• _AÇÕES NECESSÁRIAS_:
(a) Reescreva de forma mais breve o parágrafo do texto sobre a lição da natureza que começa com "As provas de que a natureza", mantendo seus fatos principais.
(b) Repita sem alterações o trecho do texto sobre a lição da natureza que começa em "22 outubro 2011" e segue até "ali se manifestar.".
━━ BLOCO DE TEXTO
22 outubro 2011

A LIÇÃO QUE VEM DA NATUREZA

As provas de que a natureza é magnânima e exuberante estão aí aos montes: para despoluir um rio, basta deixar de poluí-lo. Para recuperar uma área degradada, basta deixá-la livre das agressões físicas e químicas. E para reconstituir uma floresta, basta recuar com as motosseras e proteger a área por alguns anos. 

Não são todas as pessoas que possuem a percepção aguçada em relação aos encantos da natureza, mesmo que se habite em regiões urbanas como as metropolitanas. Exemplos podem ser vistos no dia-a-dia, principalmente em lugares onde se imagina não existir as mínimas condições de ela ali se manifestar.
Muitos canoenses como eu viram a cidade crescer e aos poucos ir engolindo áreas verdes enormes, numa sanha imobiliária que ainda nos dias de hoje prepondera. Todos os dias recebo panfletos nos sinais sobre novos empreendimentos imobiliários em Canoas. E o mais interessante é que a maioria dessas pessoas que entregam os panfletos sequer possuem moradia própria. Lembro também de alguns lugares onde eu e meu irmão brincávamos na infância e que hoje habitam somente em nossa memória. Por isso, é que muitas vezes observo bastante preocupado a fúria imobiliária que acomete os últimos redutos verdes de Canoas. Muitas árvores frondosas já foram imoladas por aqui para acolher residenciais e condomínios de luxo. Embora utilizada para acolher uma população que muito necessitava de moradias e que, por isso, pode se considerar bem utilizada, uma das áreas verdes mais lindas de Canoas que tenho em minha memória, e que foi parte importante da juventude de muitos canoenses como eu, foi a Fazenda Guajiviras, e que hoje é um dos mais populosos bairros da cidade.
━━━━
━━ INFORMAÇÕES REGISTRADAS
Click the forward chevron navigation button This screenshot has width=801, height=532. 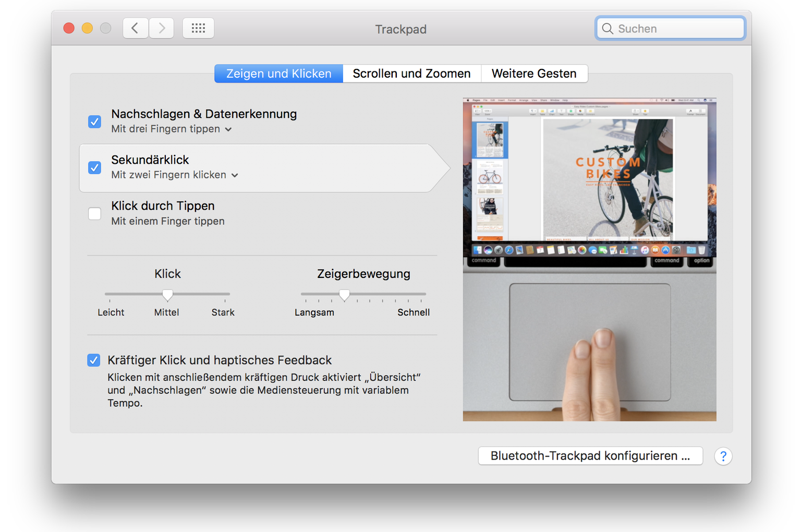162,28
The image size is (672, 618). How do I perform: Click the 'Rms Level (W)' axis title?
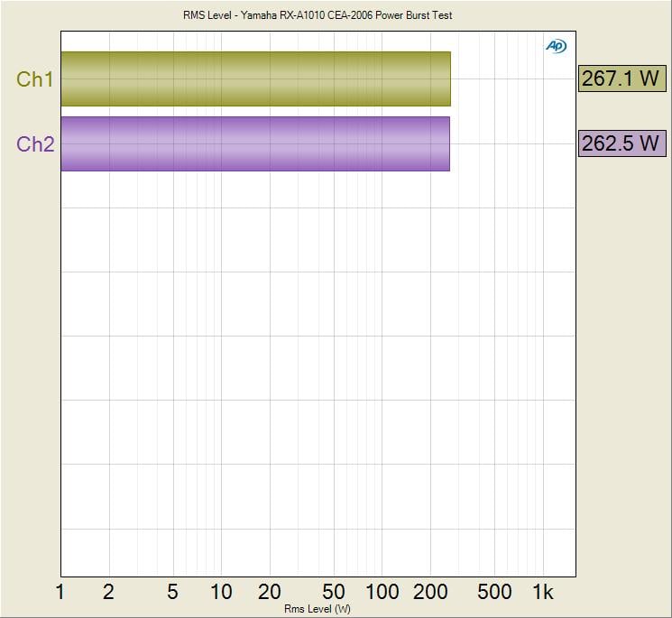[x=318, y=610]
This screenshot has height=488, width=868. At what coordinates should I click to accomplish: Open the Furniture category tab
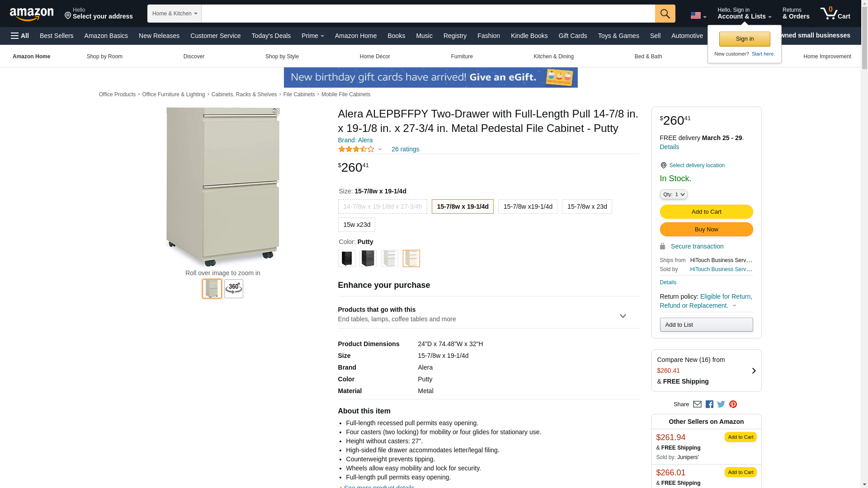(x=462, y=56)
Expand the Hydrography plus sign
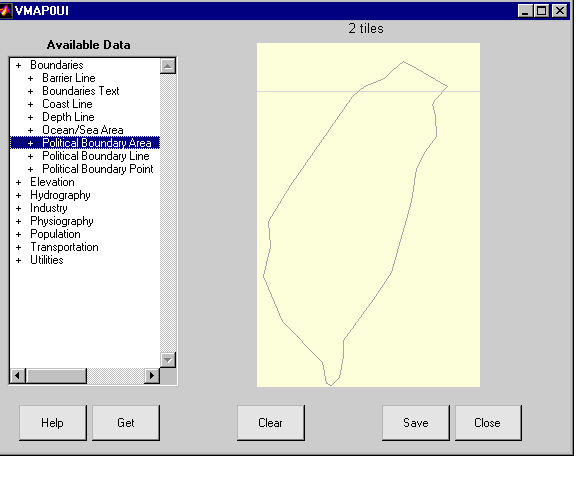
━━━━
━━ INFORMAÇÕES REGISTRADAS
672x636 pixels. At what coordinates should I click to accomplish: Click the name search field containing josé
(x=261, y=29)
━━━━
• _RESULTADOS POR TAREFA_:
(a) A natureza é magnânima e exuberante e se recupera sozinha. Um rio se despolui quando deixa de ser poluído. Uma área degradada se recupera quando fica livre de agressões físicas e químicas. Uma floresta se reconstitui quando as motosserras recuam e a área é protegida por alguns anos.

(b)
22 outubro 2011

A LIÇÃO QUE VEM DA NATUREZA

As provas de que a natureza é magnânima e exuberante estão aí aos montes: para despoluir um rio, basta deixar de poluí-lo. Para recuperar uma área degradada, basta deixá-la livre das agressões físicas e químicas. E para reconstituir uma floresta, basta recuar com as motosseras e proteger a área por alguns anos. 

Não são todas as pessoas que possuem a percepção aguçada em relação aos encantos da natureza, mesmo que se habite em regiões urbanas como as metropolitanas. Exemplos podem ser vistos no dia-a-dia, principalmente em lugares onde se imagina não existir as mínimas condições de ela ali se manifestar.